Call for colleges to open up over bullying complaints

3 minute read

APHRA will make it easier to act against vexatious complainants


Senate committee has called on medical colleges to publish information on bullying complaints after an inquiry focused on vexatious notifications.

It said hospitals should adopt a zero-tolerance policy to bullying, and specialist colleges should report annually on the number of bullying complaints received about members and trainees and the sanctions against them.

The Community Affairs References Committee looked into claims that medical professionals have misused the complaints processes overseen by AHPRA and the national boards.

It unearthed some “worrying evidence”, indicating a culture of bullying that urgently needs addressing, committee chair and Greens Senator Rachael Siewart said.

“Evidence suggested the medical complaints process run by AHPRA is being used as a harassment tool, with claims that some medical professionals are using the complaints process in a troublesome way, causing considerable stress.

“We heard of medical professionals having vexatious claims lodged against them as a means of harassing them.”

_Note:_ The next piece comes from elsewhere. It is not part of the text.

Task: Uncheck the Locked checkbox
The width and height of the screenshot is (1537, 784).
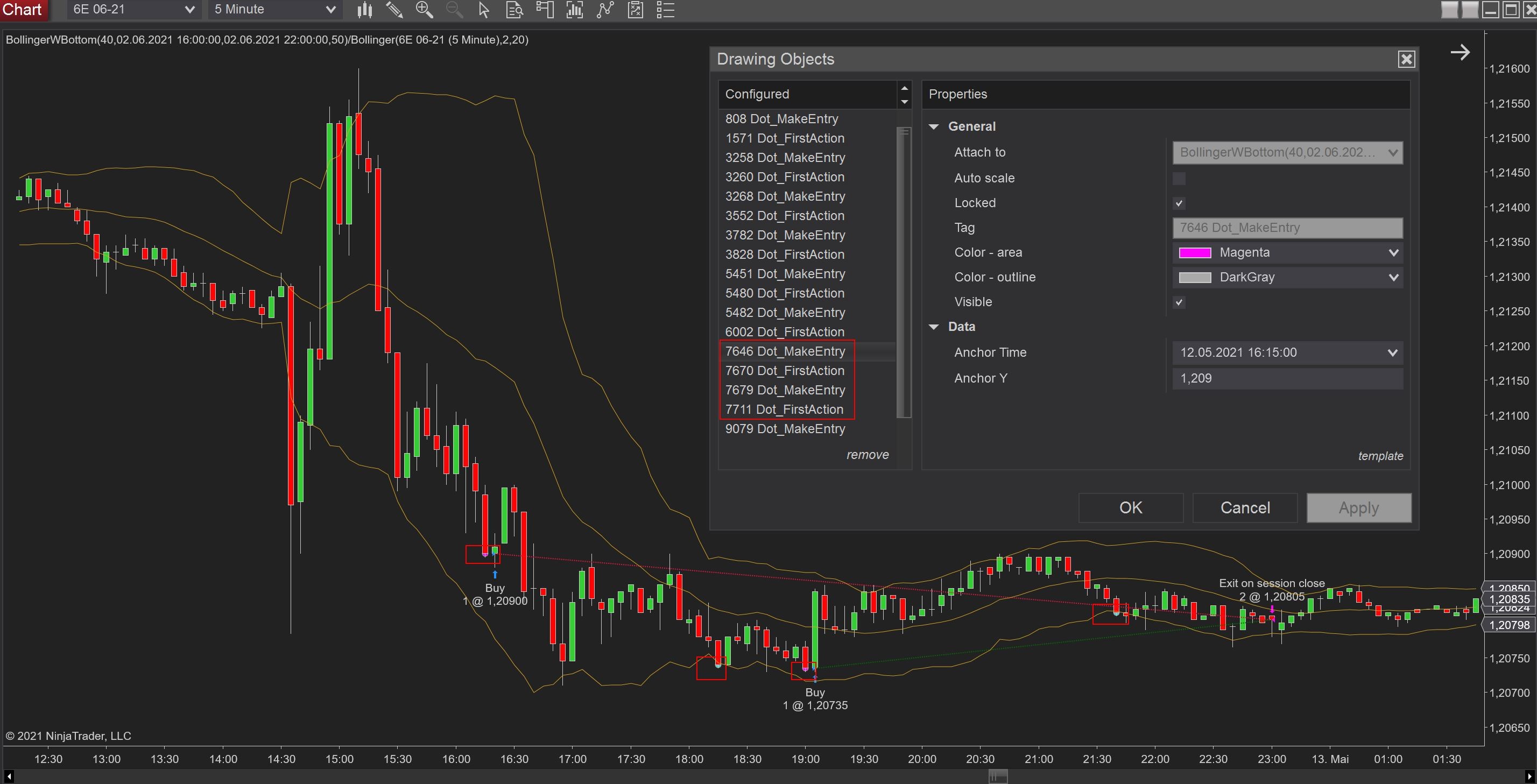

The committee noted there was no redress for medical practitioners who were the victims of vexatious complaints by colleagues.

Several medical practitioners, including Tasmanian surgeon Dr Gary Fettke, told the committee that AHPRA investigators lacked medical qualifications and the ability to judge whether a complaint was vexatious.

Of the 3147 notifications about medical practitioners AHPRA received in 2015-16, just under 12% were lodged by fellow medical practitioners. The ratio was higher for nurses and midwives at 43% of 1435 complaints.

AHPRA chief executive Martin Fletcher told the inquiry Melbourne University researchers had looked at 850 mandatory notifications in a 12-month period and found “fewer than six” met criteria for a vexatious complaint. But he said the regulator would toughen its code of conduct to make it easier to take action against someone who made a complaint purely to damage another practitioner.

AHPRA also revealed plans to launch an online portal for complaints which would ask the notifier to declare their complaint was true and correct to the best of their belief.

Dr Don Kane, chair of the advocacy group Health Practitioners Australia Reform Association, said it was “very rare, if ever” that AHPRA acted against vexatious complainants. “There is an absolute abuse of the mandatory notification process.  It was put in there in the guise of being in the public interest, but really it is in the interest of the people making the complaint.”

The committee urged universities to provide compulsory education on bullying and harassment and take responsibility for students on clinical placements.

The committee now begins follow-up investigation of the complaints mechanism under the Health Practitioner Regulation National Law, for which submissions are to be lodged by February 24, 2017.